The at least one additional switching unit is provided, for example, in the direction of current flow after the protective assembly, in particular the at least one additional switching unit being provided between the protective assembly and the contact areas. The current flows via the protective assembly to the respective contact areas, so that the additional switching unit is provided between the protective assembly and the contact areas, in particular after the switch of the protective assembly. If the protective assembly is triggered, ie the switch interrupts the circuit, it is ensured that the additional switching unit was only briefly exposed to the high current.

In principle, the position of the relay can be freely selected.

One embodiment provides that only one additional switching unit is provided per potential level. The corresponding additional switching unit can be provided directly behind the switch, that is to say downstream of the switch, so that all of the contact areas assigned to the potential level are assigned to the one additional switching unit. So if the one additional switching unit opens, all contact areas are galvanically isolated from the assigned potential level at the same time. According to another embodiment, the at least one protection assembly is assigned to a plurality of additional switching units, with each contact area being assigned its own additional switching unit. As a result, the individual contact areas can be electrically isolated individually, since each contact area of a common potential level is assigned its own additional switching unit, which can be controlled accordingly.

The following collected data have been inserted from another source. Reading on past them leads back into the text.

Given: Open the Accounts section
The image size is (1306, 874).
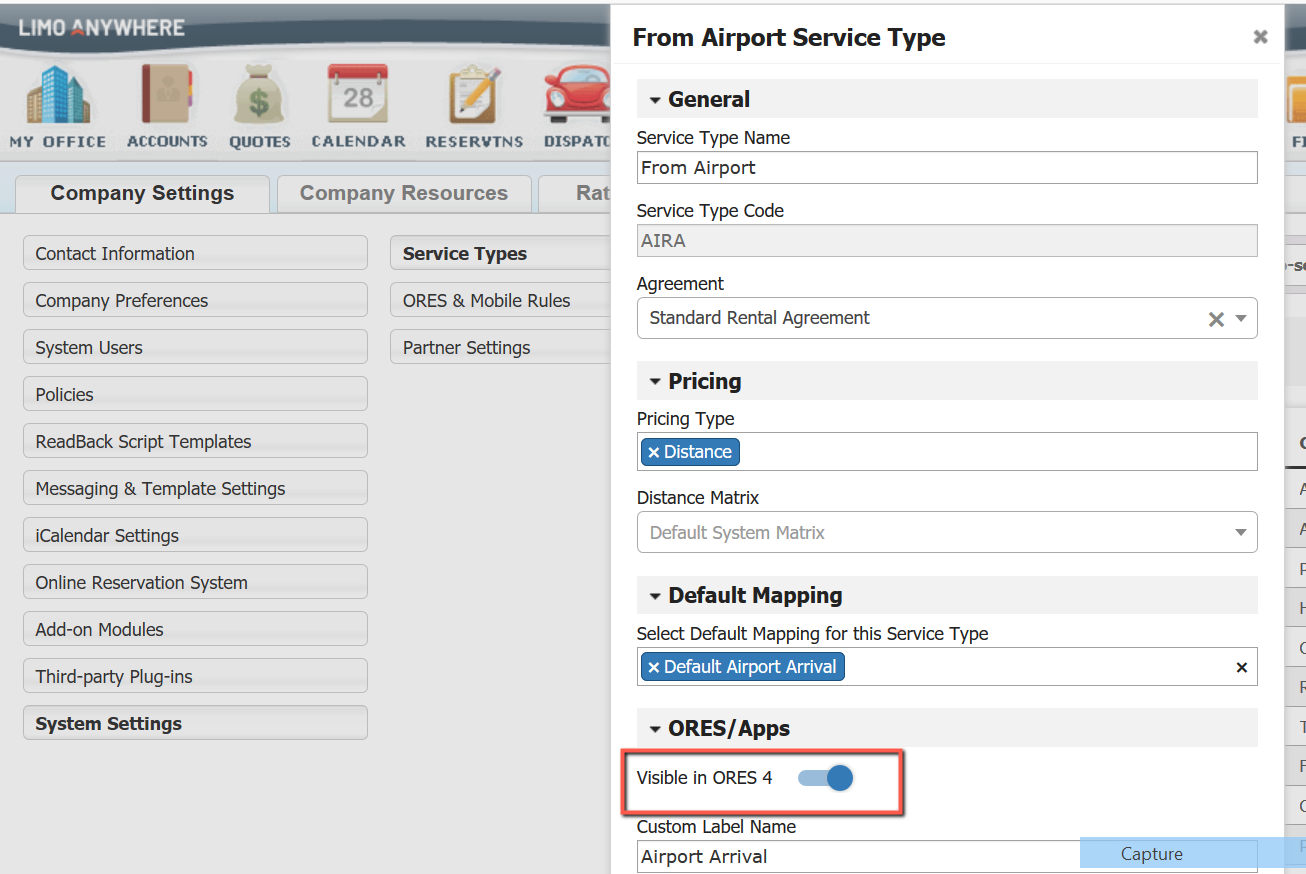Looking at the screenshot, I should point(166,105).
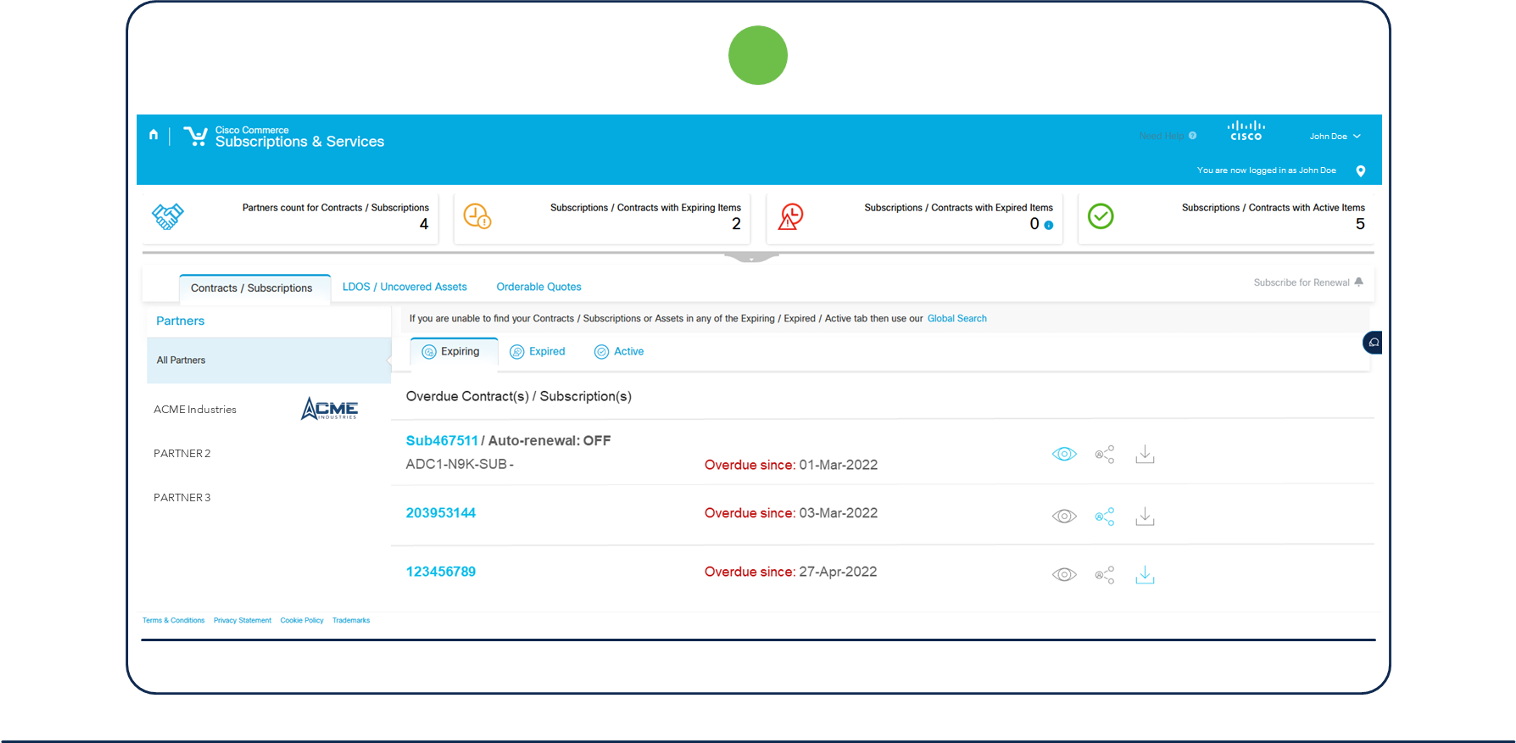The height and width of the screenshot is (743, 1516).
Task: Click the handshake icon for Partners count
Action: pyautogui.click(x=168, y=216)
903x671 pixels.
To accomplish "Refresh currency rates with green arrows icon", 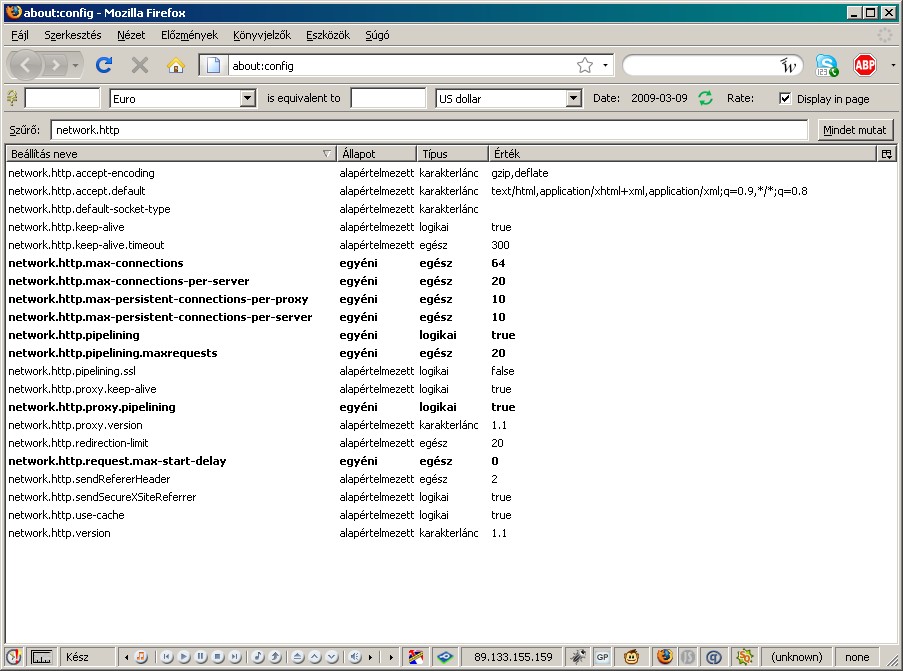I will pos(705,98).
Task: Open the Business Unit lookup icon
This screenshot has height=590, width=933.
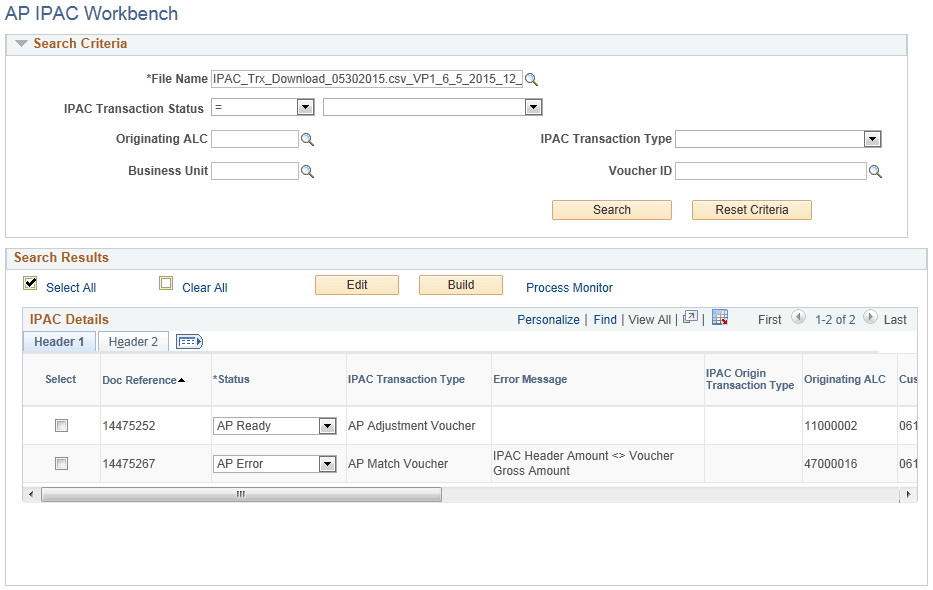Action: (307, 171)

To control the at least one additional switching unit, a trigger circuit can be provided which is set up to control the at least one additional switching unit. The trigger circuit can be coupled to the higher-level control unit, in particular the higher-level control and/or evaluation unit, so that if a triggering situation is detected in the protection module, the trigger circuit already outputs a corresponding triggering signal to the at least one additional switching unit in order to ensure that the additional Switching unit triggers as promptly as possible, i.e. creates the galvanic isolation.

Because of the protective assembly, the switch of which switches correspondingly faster than the additional switching unit, it is ensured that the additional switching unit can switch without a load. Since the switch and the additional switching unit are nevertheless controlled simultaneously, it is also ensured that the galvanic isolation is provided as early as possible, since the additional switching unit is also controlled via the trigger circuit in the event of a trip.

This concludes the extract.